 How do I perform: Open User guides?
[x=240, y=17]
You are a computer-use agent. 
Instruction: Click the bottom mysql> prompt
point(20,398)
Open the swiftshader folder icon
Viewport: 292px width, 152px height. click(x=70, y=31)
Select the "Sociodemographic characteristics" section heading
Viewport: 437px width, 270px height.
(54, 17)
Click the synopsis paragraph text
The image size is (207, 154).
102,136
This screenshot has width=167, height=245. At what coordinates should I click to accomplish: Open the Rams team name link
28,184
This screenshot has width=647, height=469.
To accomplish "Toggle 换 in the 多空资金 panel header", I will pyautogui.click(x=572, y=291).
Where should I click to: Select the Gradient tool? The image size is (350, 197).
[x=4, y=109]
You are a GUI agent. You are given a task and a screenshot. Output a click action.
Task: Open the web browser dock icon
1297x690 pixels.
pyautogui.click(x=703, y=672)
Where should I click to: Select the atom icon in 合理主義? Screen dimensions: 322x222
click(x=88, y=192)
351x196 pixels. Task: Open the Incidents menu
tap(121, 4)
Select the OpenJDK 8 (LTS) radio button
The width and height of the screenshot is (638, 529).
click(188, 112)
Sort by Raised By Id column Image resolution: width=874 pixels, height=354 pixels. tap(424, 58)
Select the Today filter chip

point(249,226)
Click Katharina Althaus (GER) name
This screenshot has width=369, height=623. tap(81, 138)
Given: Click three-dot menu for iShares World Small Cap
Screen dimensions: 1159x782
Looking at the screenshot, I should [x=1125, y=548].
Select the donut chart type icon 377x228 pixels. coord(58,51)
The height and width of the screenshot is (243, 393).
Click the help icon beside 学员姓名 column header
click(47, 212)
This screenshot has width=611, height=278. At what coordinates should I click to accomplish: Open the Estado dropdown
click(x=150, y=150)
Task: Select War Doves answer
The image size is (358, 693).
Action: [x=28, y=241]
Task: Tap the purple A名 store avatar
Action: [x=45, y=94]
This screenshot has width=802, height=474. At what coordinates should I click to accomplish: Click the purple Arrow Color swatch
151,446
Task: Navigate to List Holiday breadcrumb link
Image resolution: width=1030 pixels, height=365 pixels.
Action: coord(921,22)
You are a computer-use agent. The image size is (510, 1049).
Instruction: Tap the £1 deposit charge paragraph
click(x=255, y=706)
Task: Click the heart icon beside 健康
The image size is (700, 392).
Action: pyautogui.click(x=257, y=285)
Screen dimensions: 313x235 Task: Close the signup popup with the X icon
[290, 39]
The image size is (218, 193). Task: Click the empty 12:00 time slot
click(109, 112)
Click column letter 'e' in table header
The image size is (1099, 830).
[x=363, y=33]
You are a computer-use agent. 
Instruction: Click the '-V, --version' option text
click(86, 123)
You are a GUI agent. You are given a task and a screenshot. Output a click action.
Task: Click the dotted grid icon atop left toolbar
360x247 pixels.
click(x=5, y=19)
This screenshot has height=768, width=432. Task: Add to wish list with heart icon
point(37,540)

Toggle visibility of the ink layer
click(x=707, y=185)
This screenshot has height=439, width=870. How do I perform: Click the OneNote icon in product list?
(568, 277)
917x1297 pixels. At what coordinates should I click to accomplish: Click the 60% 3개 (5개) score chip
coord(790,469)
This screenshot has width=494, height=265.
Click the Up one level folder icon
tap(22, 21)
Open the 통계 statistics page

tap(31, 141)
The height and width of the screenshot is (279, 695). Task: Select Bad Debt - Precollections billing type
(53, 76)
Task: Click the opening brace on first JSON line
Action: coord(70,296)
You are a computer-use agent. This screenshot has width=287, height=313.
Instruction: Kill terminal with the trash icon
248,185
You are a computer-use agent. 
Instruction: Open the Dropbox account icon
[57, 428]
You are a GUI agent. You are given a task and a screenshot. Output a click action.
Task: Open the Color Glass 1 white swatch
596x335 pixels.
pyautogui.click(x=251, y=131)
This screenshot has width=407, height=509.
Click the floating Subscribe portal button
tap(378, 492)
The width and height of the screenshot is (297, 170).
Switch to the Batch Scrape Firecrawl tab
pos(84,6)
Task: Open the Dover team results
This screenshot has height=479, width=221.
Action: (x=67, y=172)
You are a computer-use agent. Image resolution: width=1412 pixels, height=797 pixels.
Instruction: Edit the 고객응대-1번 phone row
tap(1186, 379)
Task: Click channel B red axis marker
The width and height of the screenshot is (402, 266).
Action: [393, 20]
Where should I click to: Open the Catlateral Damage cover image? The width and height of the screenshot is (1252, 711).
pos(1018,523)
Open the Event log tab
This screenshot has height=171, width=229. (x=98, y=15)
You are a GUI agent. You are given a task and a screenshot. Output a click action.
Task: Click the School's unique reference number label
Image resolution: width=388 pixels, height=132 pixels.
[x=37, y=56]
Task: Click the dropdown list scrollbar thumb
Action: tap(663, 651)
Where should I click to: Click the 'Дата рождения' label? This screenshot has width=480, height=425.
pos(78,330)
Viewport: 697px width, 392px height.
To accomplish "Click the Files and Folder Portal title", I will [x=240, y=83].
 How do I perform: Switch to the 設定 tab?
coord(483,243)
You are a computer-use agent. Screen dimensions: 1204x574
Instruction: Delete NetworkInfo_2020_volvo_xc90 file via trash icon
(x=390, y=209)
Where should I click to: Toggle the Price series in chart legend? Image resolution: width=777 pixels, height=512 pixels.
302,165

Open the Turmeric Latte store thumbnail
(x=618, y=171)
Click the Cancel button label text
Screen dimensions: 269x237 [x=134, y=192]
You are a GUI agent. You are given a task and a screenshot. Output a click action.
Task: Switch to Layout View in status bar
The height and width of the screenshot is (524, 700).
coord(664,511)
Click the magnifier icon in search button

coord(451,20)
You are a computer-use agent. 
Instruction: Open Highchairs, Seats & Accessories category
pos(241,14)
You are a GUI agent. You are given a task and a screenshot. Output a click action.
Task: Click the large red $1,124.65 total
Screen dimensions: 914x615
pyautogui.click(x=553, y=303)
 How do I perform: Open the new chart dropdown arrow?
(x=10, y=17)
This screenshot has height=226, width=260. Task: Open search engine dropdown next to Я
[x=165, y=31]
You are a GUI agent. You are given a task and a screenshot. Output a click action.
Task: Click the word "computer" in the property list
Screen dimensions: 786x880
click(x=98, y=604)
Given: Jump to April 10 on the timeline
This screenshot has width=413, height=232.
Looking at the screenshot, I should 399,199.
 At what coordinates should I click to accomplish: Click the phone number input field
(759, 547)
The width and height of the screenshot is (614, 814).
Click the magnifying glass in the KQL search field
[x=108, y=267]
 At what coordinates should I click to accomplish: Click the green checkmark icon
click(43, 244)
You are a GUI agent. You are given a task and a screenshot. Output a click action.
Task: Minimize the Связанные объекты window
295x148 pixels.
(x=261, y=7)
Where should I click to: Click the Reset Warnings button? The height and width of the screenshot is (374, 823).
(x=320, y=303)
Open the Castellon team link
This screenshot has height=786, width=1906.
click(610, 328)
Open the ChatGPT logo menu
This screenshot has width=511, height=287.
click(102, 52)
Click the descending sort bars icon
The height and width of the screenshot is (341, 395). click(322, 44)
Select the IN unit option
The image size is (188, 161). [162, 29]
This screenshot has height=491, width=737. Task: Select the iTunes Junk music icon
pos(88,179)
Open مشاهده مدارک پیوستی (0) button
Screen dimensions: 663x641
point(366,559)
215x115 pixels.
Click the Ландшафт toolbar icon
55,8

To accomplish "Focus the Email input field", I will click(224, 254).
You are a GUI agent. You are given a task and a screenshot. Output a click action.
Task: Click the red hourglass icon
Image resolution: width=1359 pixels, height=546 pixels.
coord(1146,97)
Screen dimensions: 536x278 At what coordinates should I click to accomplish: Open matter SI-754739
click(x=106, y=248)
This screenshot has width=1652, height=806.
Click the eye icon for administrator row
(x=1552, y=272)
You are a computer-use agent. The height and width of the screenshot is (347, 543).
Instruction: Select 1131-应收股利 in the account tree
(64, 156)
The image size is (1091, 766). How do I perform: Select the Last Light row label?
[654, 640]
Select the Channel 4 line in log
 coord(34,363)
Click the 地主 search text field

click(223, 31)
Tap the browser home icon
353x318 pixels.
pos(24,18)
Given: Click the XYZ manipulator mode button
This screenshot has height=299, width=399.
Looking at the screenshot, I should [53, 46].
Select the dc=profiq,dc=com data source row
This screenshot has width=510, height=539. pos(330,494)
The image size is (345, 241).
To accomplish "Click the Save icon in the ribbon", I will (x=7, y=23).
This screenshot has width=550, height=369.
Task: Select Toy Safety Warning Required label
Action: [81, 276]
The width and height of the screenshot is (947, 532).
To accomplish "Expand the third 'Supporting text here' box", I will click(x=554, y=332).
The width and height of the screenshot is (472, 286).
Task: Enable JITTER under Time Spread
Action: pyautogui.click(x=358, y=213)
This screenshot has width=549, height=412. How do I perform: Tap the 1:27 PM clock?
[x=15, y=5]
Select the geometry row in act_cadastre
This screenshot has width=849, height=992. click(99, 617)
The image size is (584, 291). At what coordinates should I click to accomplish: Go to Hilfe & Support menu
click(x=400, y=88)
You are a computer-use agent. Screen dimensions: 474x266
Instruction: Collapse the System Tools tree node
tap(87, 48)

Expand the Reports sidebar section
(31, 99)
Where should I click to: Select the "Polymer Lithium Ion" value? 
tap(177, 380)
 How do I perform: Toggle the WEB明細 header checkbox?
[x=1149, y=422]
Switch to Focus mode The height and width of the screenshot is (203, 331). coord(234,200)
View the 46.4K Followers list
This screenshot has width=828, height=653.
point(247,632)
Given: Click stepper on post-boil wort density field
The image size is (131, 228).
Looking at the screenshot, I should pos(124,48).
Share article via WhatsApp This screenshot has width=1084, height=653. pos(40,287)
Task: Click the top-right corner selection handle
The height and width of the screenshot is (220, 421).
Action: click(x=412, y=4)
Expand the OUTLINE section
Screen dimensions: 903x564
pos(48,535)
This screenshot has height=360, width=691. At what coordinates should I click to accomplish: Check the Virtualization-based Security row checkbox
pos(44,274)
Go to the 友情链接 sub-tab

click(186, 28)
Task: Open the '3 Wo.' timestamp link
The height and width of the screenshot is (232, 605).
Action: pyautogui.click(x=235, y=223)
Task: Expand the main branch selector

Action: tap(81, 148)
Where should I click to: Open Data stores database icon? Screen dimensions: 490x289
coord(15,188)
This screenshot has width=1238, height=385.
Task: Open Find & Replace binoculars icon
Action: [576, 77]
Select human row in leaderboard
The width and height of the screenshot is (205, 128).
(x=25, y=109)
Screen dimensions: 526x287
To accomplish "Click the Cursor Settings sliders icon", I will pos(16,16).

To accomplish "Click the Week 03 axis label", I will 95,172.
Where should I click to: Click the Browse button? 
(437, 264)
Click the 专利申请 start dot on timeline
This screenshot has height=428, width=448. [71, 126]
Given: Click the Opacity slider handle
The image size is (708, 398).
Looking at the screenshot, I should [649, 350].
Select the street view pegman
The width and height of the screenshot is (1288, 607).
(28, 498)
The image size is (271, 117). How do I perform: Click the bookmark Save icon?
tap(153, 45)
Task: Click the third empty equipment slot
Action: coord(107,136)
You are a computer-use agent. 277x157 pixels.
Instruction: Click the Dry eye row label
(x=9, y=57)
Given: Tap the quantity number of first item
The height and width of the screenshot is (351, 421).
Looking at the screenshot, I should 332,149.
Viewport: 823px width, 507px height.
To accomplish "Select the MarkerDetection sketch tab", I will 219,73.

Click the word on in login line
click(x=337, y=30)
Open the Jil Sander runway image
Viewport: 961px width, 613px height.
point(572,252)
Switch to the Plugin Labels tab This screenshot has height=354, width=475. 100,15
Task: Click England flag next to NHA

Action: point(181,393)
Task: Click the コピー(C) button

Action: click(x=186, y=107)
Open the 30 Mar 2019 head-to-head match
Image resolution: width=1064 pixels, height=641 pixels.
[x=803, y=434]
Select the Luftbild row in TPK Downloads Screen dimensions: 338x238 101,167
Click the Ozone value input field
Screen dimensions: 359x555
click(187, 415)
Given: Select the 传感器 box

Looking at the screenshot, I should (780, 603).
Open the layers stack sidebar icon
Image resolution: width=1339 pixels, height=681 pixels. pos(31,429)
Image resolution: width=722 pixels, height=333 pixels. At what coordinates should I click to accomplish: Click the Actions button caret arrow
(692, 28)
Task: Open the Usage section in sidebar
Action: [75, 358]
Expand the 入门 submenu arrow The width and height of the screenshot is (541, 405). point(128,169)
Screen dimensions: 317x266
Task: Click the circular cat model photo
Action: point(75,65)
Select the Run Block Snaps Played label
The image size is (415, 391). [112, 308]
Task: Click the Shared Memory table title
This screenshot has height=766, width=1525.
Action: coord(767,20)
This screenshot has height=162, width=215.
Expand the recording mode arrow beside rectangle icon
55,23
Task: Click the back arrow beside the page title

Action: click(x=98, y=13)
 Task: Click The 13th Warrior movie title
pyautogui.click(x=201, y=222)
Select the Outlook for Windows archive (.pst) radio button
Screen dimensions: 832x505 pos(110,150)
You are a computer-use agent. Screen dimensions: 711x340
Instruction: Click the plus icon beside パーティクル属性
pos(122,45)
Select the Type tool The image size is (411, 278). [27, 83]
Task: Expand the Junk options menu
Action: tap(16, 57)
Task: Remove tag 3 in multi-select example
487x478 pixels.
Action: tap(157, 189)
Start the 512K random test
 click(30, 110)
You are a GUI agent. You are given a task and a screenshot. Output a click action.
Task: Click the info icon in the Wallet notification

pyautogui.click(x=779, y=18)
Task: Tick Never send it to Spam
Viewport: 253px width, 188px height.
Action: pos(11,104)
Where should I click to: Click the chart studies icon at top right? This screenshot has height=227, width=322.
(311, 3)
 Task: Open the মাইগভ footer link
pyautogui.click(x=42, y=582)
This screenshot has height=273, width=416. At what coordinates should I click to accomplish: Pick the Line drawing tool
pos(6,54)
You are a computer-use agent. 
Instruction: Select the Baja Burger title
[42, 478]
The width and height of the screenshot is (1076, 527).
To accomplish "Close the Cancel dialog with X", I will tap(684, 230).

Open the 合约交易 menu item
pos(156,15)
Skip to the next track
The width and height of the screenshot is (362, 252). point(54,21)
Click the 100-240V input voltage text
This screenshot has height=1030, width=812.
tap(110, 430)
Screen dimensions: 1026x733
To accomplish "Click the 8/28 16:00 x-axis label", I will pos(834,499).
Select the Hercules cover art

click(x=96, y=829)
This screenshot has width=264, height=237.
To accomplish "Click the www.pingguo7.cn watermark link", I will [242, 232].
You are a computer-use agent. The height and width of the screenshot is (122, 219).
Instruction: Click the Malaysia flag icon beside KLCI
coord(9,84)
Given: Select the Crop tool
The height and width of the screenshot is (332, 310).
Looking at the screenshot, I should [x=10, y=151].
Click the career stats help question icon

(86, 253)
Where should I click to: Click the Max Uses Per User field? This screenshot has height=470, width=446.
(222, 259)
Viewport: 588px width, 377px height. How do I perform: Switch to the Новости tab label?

○ ○ ○ ○ ○ ○ ○

§ **WHAT THE EXERCISE ASKS**
The range runs from the line with "This screenshot has height=491, width=737." up to and including the line with "is (347, 543)." in the listing above; please write out exactly those lines and nothing more.

§ **EXPECTED OUTPUT**
This screenshot has height=491, width=737. Task: Select the iTunes Junk music icon
pos(88,179)
Open مشاهده مدارک پیوستی (0) button
Screen dimensions: 663x641
point(366,559)
215x115 pixels.
Click the Ландшафт toolbar icon
55,8

To accomplish "Focus the Email input field", I will click(224, 254).
You are a GUI agent. You are given a task and a screenshot. Output a click action.
Task: Click the red hourglass icon
Image resolution: width=1359 pixels, height=546 pixels.
coord(1146,97)
Screen dimensions: 536x278 At what coordinates should I click to accomplish: Open matter SI-754739
click(x=106, y=248)
This screenshot has width=1652, height=806.
Click the eye icon for administrator row
(x=1552, y=272)
You are a computer-use agent. The height and width of the screenshot is (347, 543).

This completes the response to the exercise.